Sisi positifnya, kondisi tersebut menunjukkan bahwa permintaan untuk konsumsi akhir
maupun konsumsi antara meningkat karena menggeliatnya ekonomi DIY. Namun menurunnya
porsi net ekspor antar daerah juga bisa bermakna terbatasnya penyediaan untuk memenuhi
konsumsi internal daerah.

Oleh karena itu kondisi ini dapat menjadi pendorong bagi unit-unit produksi untuk
mengoptimalkan kapasitas produksi atau meningkatkan kualitas produksi sehingga memiliki
daya saing lebih terhadap produk luar daerah. Demikian pula seharusnya juga menjadi ruang
untuk optimalisasi peran pemerintah dengan akurasi kebijakan perencanaan maupun terobosan
implementasinya. Net Ekspor antar daerah tahun 2018 meningkat 142,22 milyar.

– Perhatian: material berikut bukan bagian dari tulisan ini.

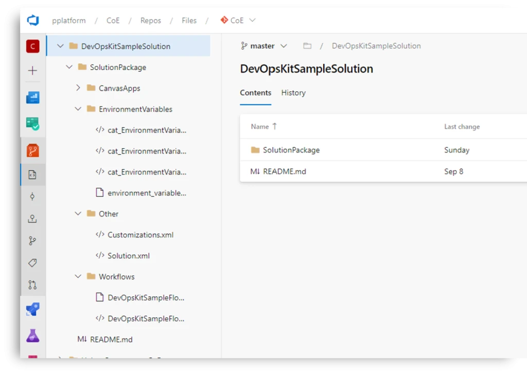Open the Pull Requests icon in sidebar
Screen dimensions: 527x374
coord(33,284)
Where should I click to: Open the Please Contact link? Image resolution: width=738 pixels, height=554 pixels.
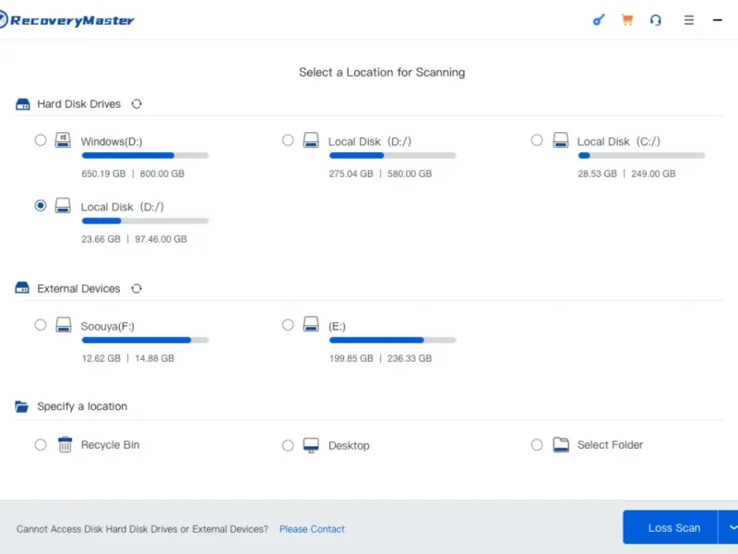tap(312, 529)
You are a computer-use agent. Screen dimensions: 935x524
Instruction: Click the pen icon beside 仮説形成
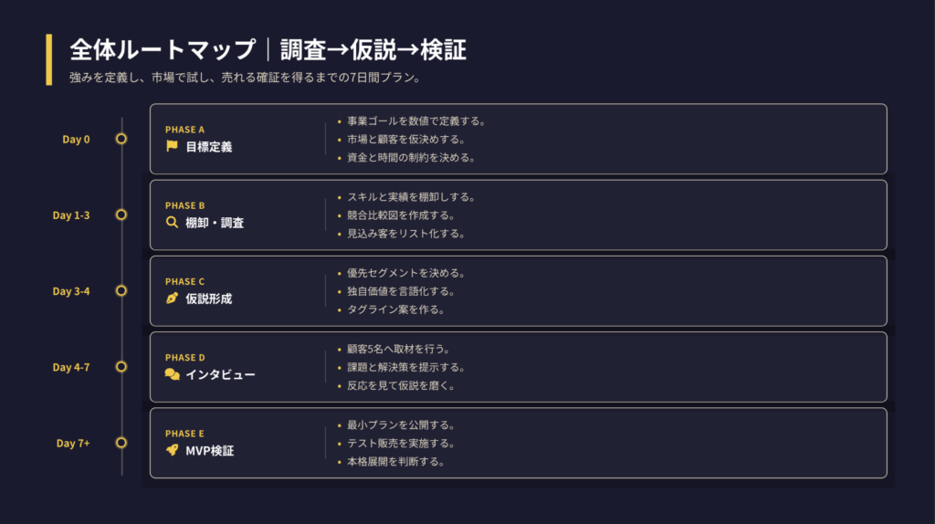pyautogui.click(x=172, y=299)
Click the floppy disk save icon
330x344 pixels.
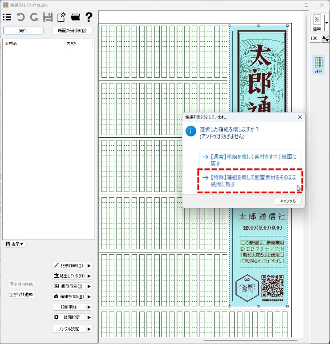pos(48,17)
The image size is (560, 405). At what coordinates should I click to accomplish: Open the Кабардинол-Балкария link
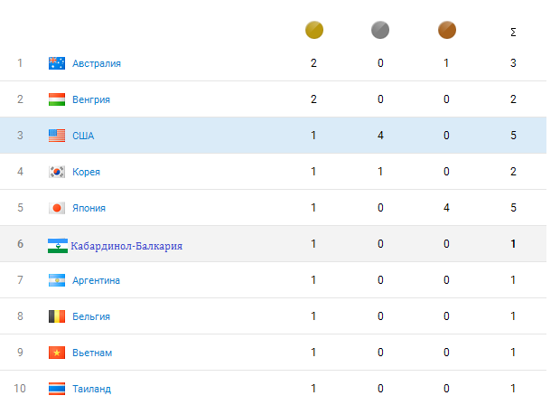click(x=126, y=245)
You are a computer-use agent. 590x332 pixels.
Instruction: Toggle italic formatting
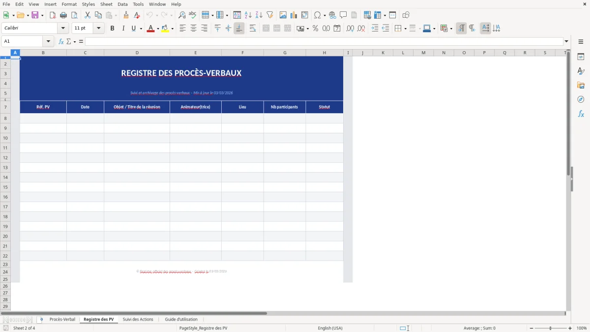pos(122,28)
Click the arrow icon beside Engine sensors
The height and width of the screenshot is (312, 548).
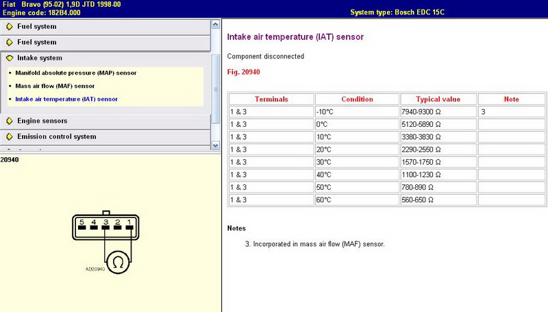point(10,121)
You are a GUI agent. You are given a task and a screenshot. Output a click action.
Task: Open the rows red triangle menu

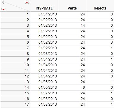3,9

Berdasarkan analisis diatas, pertumbuhan komponen-komponen pengeluaran selama


periode 2010-2018 terlihat masih menunjukkan arah perkembangan yang belum baik. Dalam
kurun waktu ini pertumbuhan masih lebih banyak dikendalikan oleh konsumsi rumah tangga.

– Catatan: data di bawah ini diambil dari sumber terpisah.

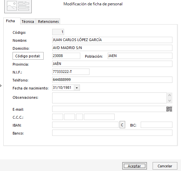Click the personal record image icon
The image size is (181, 171).
(18, 6)
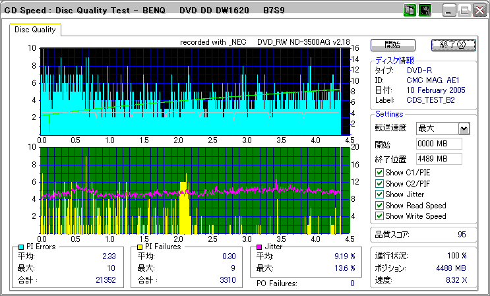
Task: Open the 転送速度 speed dropdown arrow
Action: point(464,129)
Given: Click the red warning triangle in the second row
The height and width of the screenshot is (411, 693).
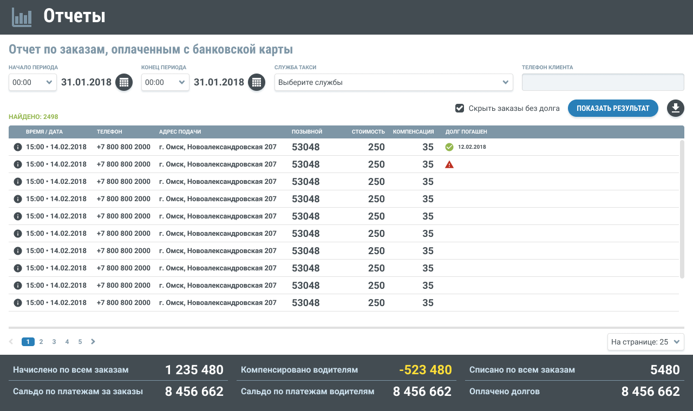Looking at the screenshot, I should 449,164.
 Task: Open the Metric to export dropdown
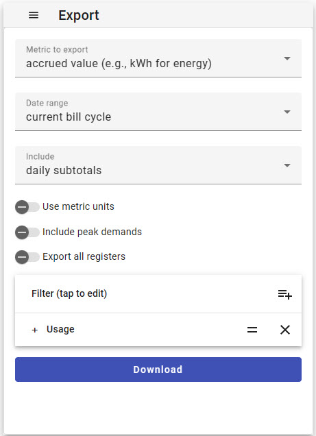(x=158, y=58)
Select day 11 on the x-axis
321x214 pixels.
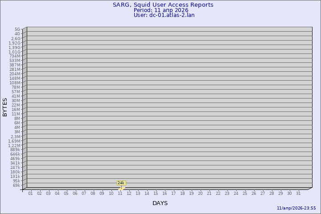[x=120, y=193]
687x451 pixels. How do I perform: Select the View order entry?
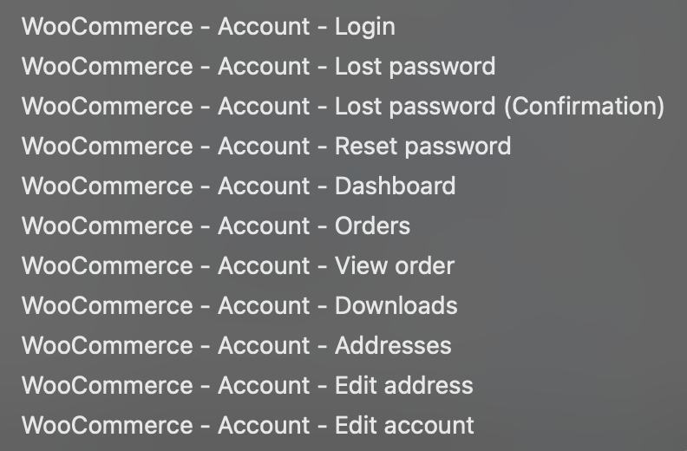click(239, 265)
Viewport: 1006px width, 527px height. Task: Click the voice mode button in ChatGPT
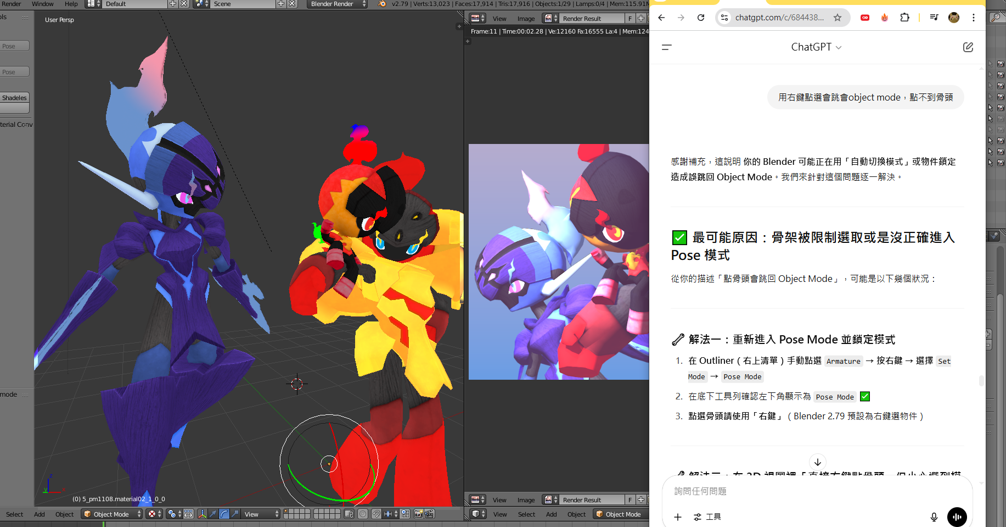957,517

Harrod-Domar mengungkapkan bahwa pembentukan modal dipandang sebagai


pengeluaran yang akan menambah kesanggupan suatu perekonomian untuk menghasilkan
barang dan sebagai pengeluaran yang akan menambah permintaan efektif dari masayarakat
(Badrudin, 2017). Berdasarkan data diatas kontribusi terbesar PDRB DIY masih berasal dari
konsumsi rumah tangga, Padahal menurut teori Harrod-Domar, investasi menjadi komponen
utama yang dapat menggerakkan komponen-komponen pembentuk PDRB yang lain. Maka
dari itu, pemerintah provinsi Daerah Istimewa Yogyakarta sebaiknya mulai meningkatkan
investasi yang ada di Daerah Istimewa Yogyakarta

Kesimpulan dan Saran


Kesimpulan

1. Nilai PDRB atas dasar harga berlaku tahun 2018 sebesar 129,88 triliun rupiah, bertambah
sekitar 10,7 triliun rupiah dibanding tahun 2018 yang sebesar 119,13 triliun rupiah.
Sementara bila dibandingkan dengan tahun 2010 bertambah sekitar 65,2 triliun rupiah.
2. Nilai PDRB atas dasar harga konstan tahun 2018 sebesar 98,02 triliun rupiah, bertambah
sebanyak 5,7 triliun rupiah dari 92,3 triliun rupiah di tahun 2017.
3. Struktur PDRB menurut Pengeluaran didominasi oleh komponen pengeluaran konsumsi
rumah tangga dengan kontribusi sebesar 66,8 persen. Artinya, tingkat konsumsi masyarakat
sangat berpengaruh terhadap aktivitas ekonomi atau pembentukan PDRB. Pengaruh
terbesar berikutnya adalah investasi, baik pemerintah maupun swasta, yang ditunjukkan
oleh kontribusi komponen pembentukan modal tetap bruto (PMTB) yaitu 33,24 persen.
Komponen pengeluaran pemerintah menjadi penyumbang terbesar ketiga dengan
kontribusi 16,44 persen.

Saran

1. Mengalihkan pengeluaran konsumsi menjadi pengeluaran pada komponen investasi agar


menghasilkan pertumbuhan ekonomi yang berdampak lebih baik.
2. Terus mengupayakan proyek dan investasi berskala besar untuk mengungkit gerak laju
perekonomian

3. Melakukan efisiensi agar investasi yang dilakukan memiliki efek yang lebih positif
terhadap komponen-komponen lain, dan pada akhirnya akan meningkatkan pertumbuh
PDRB DIY dan meningkatkan pertumbuhan ekonomi DIY.